An iron strip nailed to the toboggan cut a deep vertical laceration down Hugo’s forehead.
While he was on the floor, a gang member with hobnail boots stamped on Hugo’s face and knocked him unconscious.
When Hugo was found, the 10-centimeter gash on his head was bleeding heavily and was deep enough to show his skull.
Throughout his life, Hugo’s son, Kurt (Meriel’s father), recounted seeing the assault on his father.
When, as an adult, Kurt consulted with psychiatrists about his poor mental health, he isolated the traumatic experience of, as a 13-year-old, seeing the Nazis attack his father as a touchstone.
But Kurt couldn’t have witnessed the incident.
Shortly after the Nazis seized control of Austria, Kurt’s mother fled the country with her son.
Meriel’s research established that on Kristallnacht, the night of Hugo’s attack, Kurt was in England with his mother.
She believes that some of Kurt’s lies were “false memories” where he inadvertently incorporated stories that he had heard about others into his life story.
But Meriel also concedes that Kurt deliberately inserted himself into episodes, such as Kristallnacht, to perpetuate deceit and evade responsibility.
This assertion fits with a vital strand of the book.
Meriel had a complicated relationship with Kurt.
“I had spent my entire adult life keeping my father at arm’s length,” she writes, “telling him as little about myself as I could.” Charming and persuasive, Kurt accumulated huge debts in his various trading companies, rarely paying suppliers, and never paying tax.
At the Old Bailey in 1976, Kurt was found guilty of engaging in fraudulent trading to the sum of £370,000.
He was sentenced to five years in prison.
Kurt’s family were evicted from their mews house in Kensington and spent months living in a squat in Ealing.
Kurt’s death at the age of 91 in 2017 triggered this book.
The genesis of The Lost Café Schindler as a family investigation is both a strength and a limitation.
The book is occasionally self-indulgent, straying into areas that are unlikely to interest anyone outside Meriel’s family.

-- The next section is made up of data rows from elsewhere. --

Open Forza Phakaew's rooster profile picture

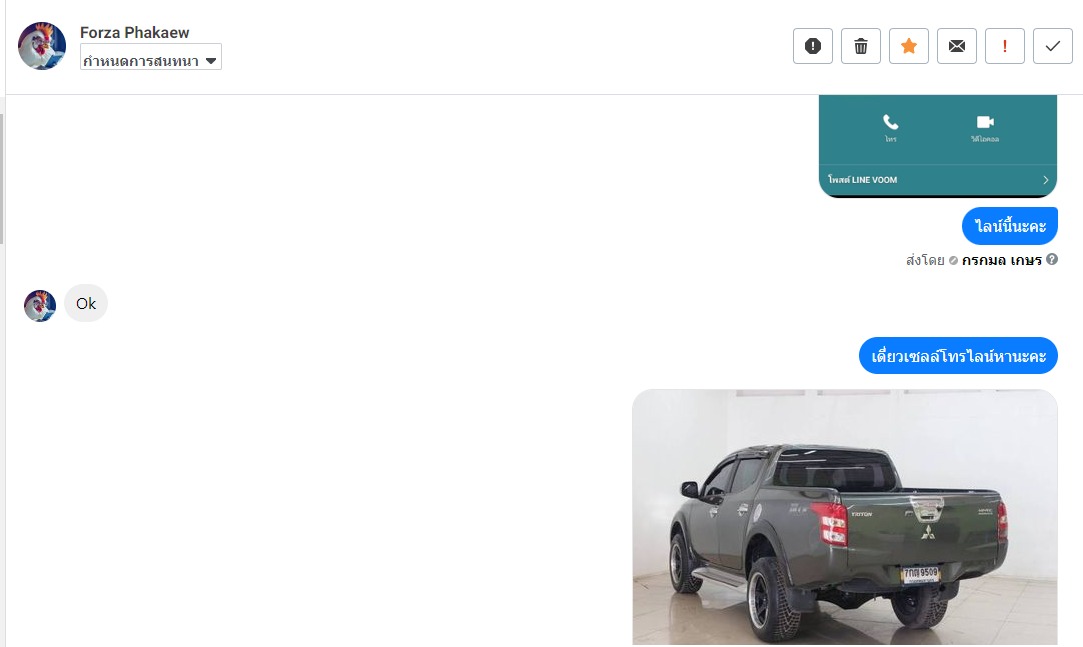pyautogui.click(x=42, y=46)
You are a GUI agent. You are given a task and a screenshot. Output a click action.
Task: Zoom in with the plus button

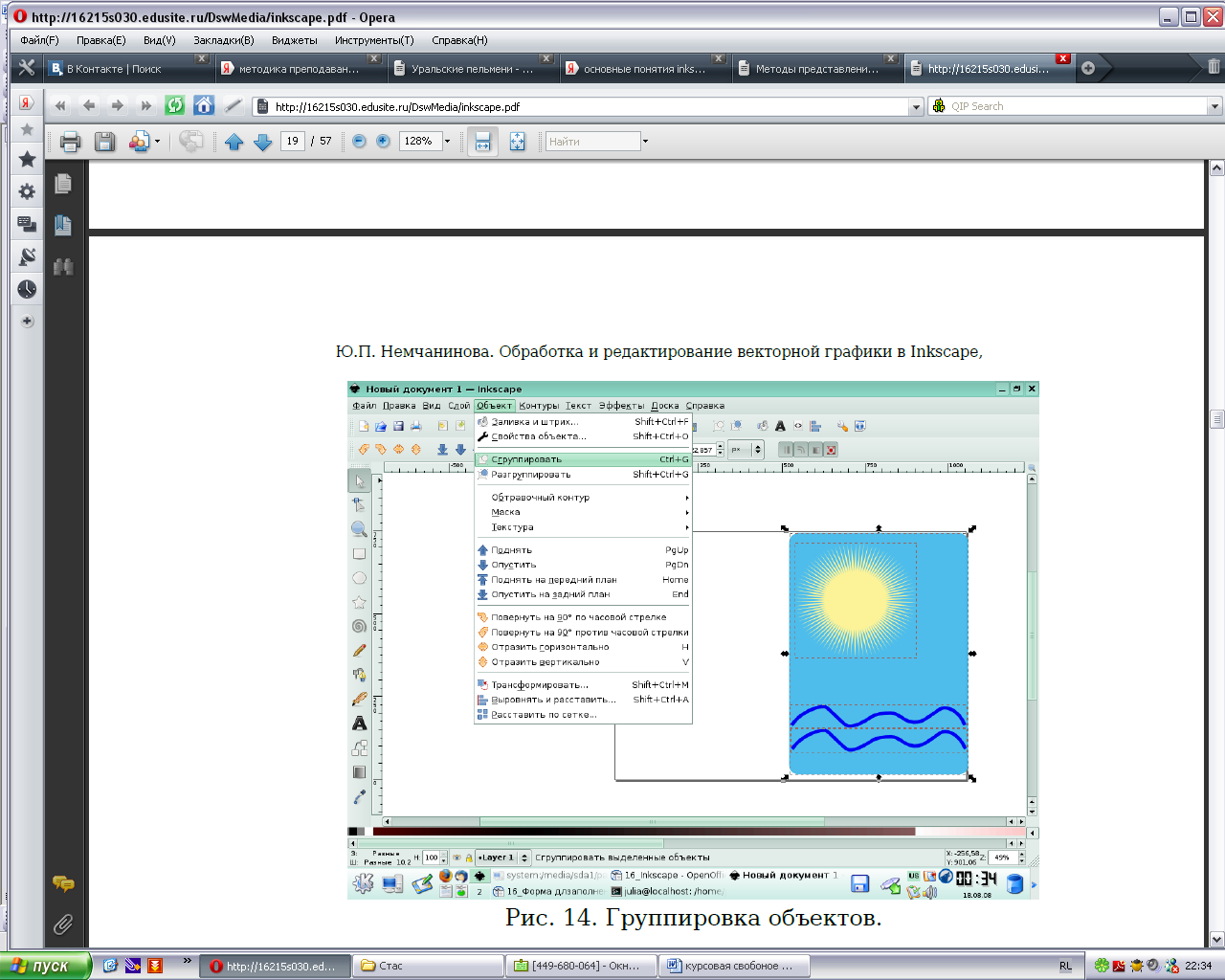383,141
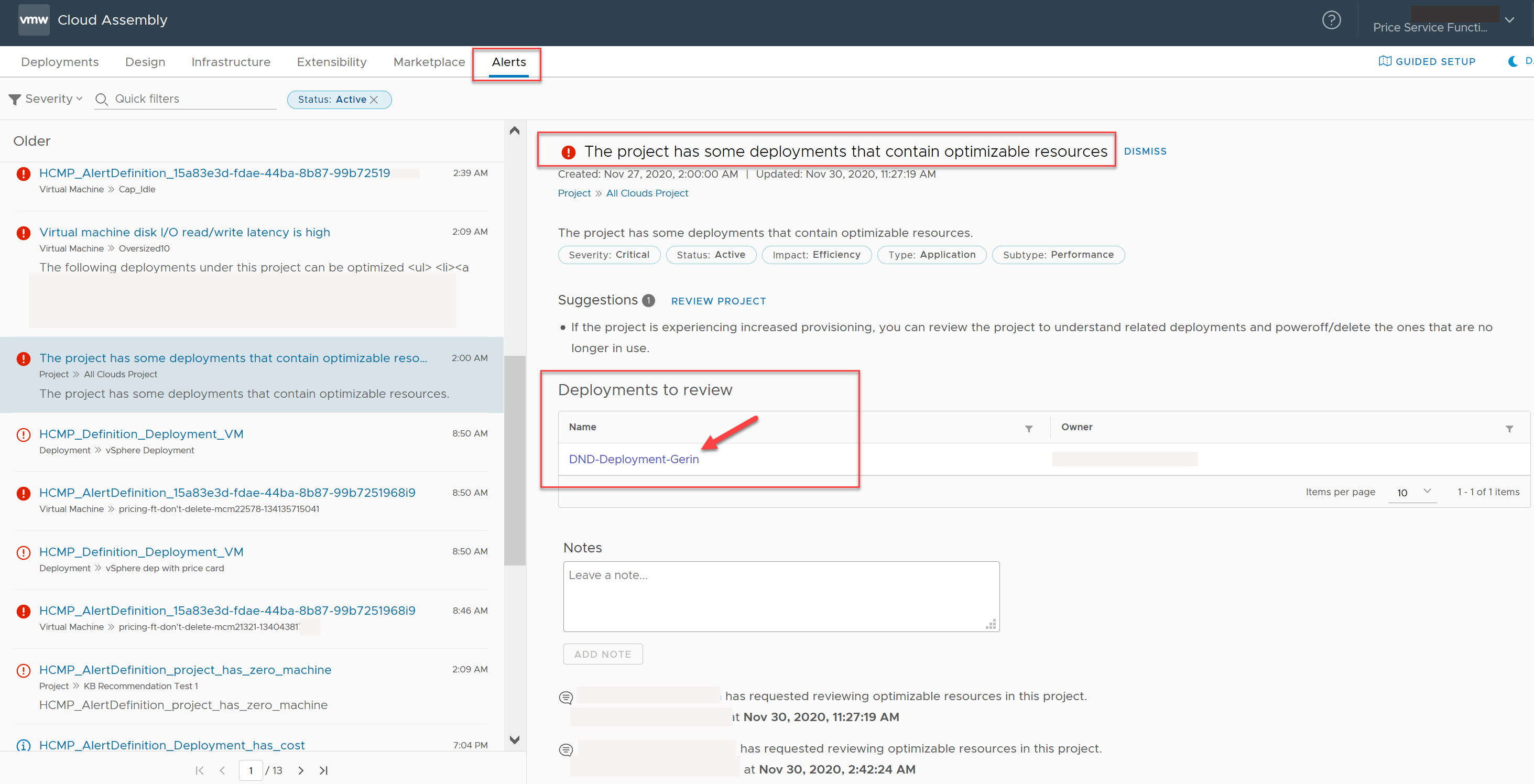
Task: Click the REVIEW PROJECT link
Action: click(718, 300)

A more rigorous edit would have resulted in a punchier read.
Yet the pulse of the book is Meriel’s gimlet-eyed focus on the intimate consequences of sweeping international events.
Writing in 2000 about the profusion of Irish childhood memoirs that recalled the pain of institutionalism, the historian Catríona Crowe wrote that “the official record can tell us what happened, but rarely what it felt like”.

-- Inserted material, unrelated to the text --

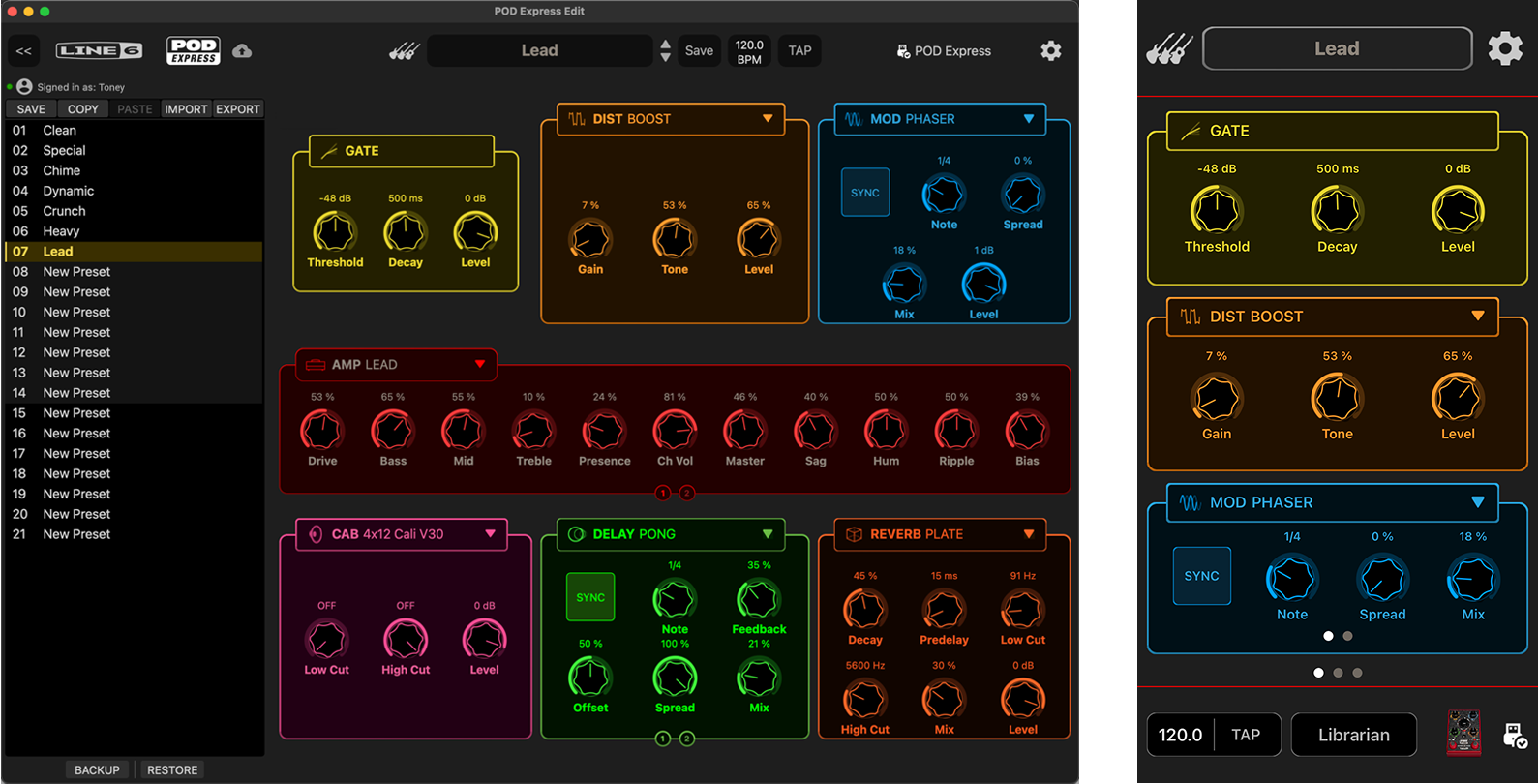Viewport: 1538px width, 784px height.
Task: Click the Librarian button in the mobile view
Action: [1354, 735]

That resonates with Meriel’s intention here.
By reconstructing – through letters, photos, and archival documents – the specific experiences of her family, Meriel articulates a revealing, often heart-breaking insider’s perspective that illuminates the broader narrative.
The Lost Café Schindler is franked with a surreal postscript.
After the war, Hofer, the Nazi who compelled Hugo to sell him his house under the threat of deportation to a death camp, was a fugitive from justice and living in northern Germany.
In a bizarre reversal of Hofer arriving in 1938 unannounced at the Villa Schindler, Kurt tracked down Hofer in 1950 and knocked on his front door.
After uneasy small talk, Kurt asked Hofer to pay rent for the seven years he and his family lived in the Villa Schindler.
Hofer agreed and for years subsequently, Kurt regularly drove 750 kilometres from Innsbruck to Hofer’s house in Germany and collected Hofer’s back rent before Hofer and Kurt ate dinner together and drank Austrian white wine.
The episode underscores the challenges Meriel faced in trying to comprehend the contradictions of Kurt, a man who initiated this baffling relationship with a prominent member of the party whose policies resulted in roughly 65,000 Austrian Jews perishing in Nazi death camps, including Kurt’s aunt, uncle, and grandmother.
“If I was going to understand this maddening man,” Meriel writes at the start of the book, “I would have to…unravel a larger, longer family history”.
The Lost Café Schindler is Meriel’s admirable attempt to do both.